There is a sigh of relief and at the same time some reservations on Supreme Court’s verdict on the constitutional reforms in the Board of Control for Cricket in India (BCCI). Way back in January 2015, the court had appointed RM Lodha, former Chief Justice of India, to look into the functioning of the Indian board, which had run into rough weather after various scandals, including the IPL spot-fixing and betting allegations.
The three-member committee, headed by Justice Lodha, suggested some major changes to the constitution that shook the BCCI in July 2016. The case made history but it took more than two years before the verdict was delivered on Thursday. Justice Lodha was, however, unhappy with the tweaked constitution. He was disappointed. He felt that some of the key reforms were diluted. But he expressed some happiness that the efforts they put in have brought some results. What he liked was that the BCCI and the State associations will not remain what they were earlier.

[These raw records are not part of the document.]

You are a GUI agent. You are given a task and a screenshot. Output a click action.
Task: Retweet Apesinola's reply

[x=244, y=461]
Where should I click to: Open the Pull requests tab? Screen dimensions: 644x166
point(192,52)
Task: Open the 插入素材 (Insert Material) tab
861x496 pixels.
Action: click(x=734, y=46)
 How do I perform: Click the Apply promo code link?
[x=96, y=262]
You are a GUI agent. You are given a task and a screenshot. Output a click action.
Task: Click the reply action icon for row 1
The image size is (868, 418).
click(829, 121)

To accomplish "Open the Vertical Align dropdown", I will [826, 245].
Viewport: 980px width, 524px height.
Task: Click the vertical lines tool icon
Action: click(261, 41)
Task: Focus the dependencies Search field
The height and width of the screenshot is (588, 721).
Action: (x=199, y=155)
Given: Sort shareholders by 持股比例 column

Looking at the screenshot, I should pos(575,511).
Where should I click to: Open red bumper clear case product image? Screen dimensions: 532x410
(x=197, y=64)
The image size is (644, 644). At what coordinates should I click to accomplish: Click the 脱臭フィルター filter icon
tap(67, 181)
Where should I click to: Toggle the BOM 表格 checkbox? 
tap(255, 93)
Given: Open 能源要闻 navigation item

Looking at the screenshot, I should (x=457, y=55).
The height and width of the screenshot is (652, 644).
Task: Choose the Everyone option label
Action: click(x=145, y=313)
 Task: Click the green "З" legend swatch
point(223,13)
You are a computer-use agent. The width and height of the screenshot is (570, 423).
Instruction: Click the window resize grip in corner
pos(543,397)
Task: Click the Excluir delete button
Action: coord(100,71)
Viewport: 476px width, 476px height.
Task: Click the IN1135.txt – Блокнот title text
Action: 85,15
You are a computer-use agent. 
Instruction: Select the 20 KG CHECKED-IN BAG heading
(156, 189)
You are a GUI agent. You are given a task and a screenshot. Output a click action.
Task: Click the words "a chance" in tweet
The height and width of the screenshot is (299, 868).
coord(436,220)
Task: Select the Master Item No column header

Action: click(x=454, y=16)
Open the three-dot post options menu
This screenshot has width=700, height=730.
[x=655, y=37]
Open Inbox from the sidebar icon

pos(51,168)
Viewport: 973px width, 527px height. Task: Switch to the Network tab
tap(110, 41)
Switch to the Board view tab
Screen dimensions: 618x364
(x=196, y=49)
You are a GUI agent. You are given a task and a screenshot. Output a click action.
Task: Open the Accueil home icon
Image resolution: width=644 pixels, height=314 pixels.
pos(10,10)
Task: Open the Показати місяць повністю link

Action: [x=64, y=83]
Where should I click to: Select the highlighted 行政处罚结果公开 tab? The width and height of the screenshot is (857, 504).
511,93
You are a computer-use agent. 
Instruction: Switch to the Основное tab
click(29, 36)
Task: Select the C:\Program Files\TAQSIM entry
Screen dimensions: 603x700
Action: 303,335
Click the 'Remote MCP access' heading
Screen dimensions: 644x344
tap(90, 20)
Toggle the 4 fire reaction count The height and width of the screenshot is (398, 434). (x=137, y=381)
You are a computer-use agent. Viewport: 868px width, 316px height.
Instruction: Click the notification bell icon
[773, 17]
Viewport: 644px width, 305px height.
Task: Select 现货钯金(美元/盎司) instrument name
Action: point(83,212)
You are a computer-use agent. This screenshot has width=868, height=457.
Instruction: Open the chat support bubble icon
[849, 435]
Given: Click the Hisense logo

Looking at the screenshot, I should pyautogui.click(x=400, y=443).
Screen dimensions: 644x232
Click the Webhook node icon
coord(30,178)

When he started his work, he had an 82-point questionnaire for the BCCI. It required a deep investigation to understand how it functions. It began from the elections to the board, to formation of various committees, conflict of interest and transparency in IPL’s functioning. The committee faced stiff opposition from many of the office-bearers of the BCCI. The committee found fault in the administrative structure and it needed a revamp in the BCCI’s governance.
Justice Lodha clearly recommended one-state-one-vote, eligibility criteria for the BCCI’s office bearer and limit on their tenure in office. Above all, the reforms would see a full stop for serving ministers and bureaucrats or those above 70 years of age from holding a position in the board or their associations.
On Thursday, while delivering the judgement, the three-judge bench, led by Chief Justice of India Dipak Misra, made a few alterations. Many considered it soft, though the Committee of Administrators chief Vinod Rai said it was an excellent order. One of the contentious issues was the one-state-one-vote rule and the cooling off period. While Justice Lodha wanted one vote for Vidarbha and Mumbai in Maharashtra and Baroda and Saurashtra in Gujarat, the SC verdict said it was BCCI’s rich cricketing legacy and reinstated them as full State members. These associations have now got back full rights to vote in BCCI. However, the verdict did not grant voting power to other important members like Railways, Services, NCC (Kolkata) and CCI (Mumbai).
A Little Tweak
As per the Lodha Committee, there was a cooling off period in which office bearers should serve one term of three years either at the BCCI or State associations. This was bitterly opposed by both of them. The SC judgement tweaked this and said if an office bearer had held office for two consecutive terms in any post in a State association or the BCCI, such an individual must face a cooling period of three years. According to the judgement, the cooling off must be accepted as a means to prevent a few individuals from regarding the administrations of cricket as a personal turf. The game will be better off without cricketing oligopolies.
It further said no person shall hold the position of an office bearer in the BCCI or State association, regardless of the post, for a period in excess of nine years in the aggregate. CoA chief Rai commented that he has no problem with office-bearers having two consecutive terms. “Even I had originally wanted a six-year term before cooling off period but couldn’t get consensus,” Rai said.
The Lodha Committee restricted the number of selectors to three as it thought it to be more compact, would increase the authority of the selection committee and make it accountable. But the bench said with 28 teams, India has the highest number of first class matches. Senior selectors have to watch several matches, including domestic and international, so there is a need for the selectors to travel extensively to spot a pool of talent. It was necessary to accept the plea to have a five-member selection panel. However, every member of the selection panel needs to have a few qualifications like experience of seven Test matches or 35 first class cricket or 10 one-day internationals and then first class cricket.
The three-judge panel accepted the clause in the draft constitution for disqualification of those attaining the age of 70 years or minister or government servant or holding a public office. It also does not allow any person holding office in sports or athletic associations or federations apart from cricket. Most importantly, a person can be disqualified if he has been charged by a court of law for having committed any offence, ie, an order framing charges has been passed by a court of law.
Another significant order is that a former member of the Election Commission of India should conduct the elections.
Justice Lodha had made some earnest recommendations, which intended to ensure there was no concentration of power and monopoly within the cricket board. He felt that these were made by keeping in mind not just past office bearers but future ones too. The new generation will come as per disqualification criteria in new order, they will be there for a defined period — hence, there is little likelihood of monopoly.
The SC judgement could be yet another landmark in the history of Indian cricket. Hopefully, cricket will be the winner in the end with more transparency and the game being played in the spirit of the game. After all, cricket is a gentleman’s game.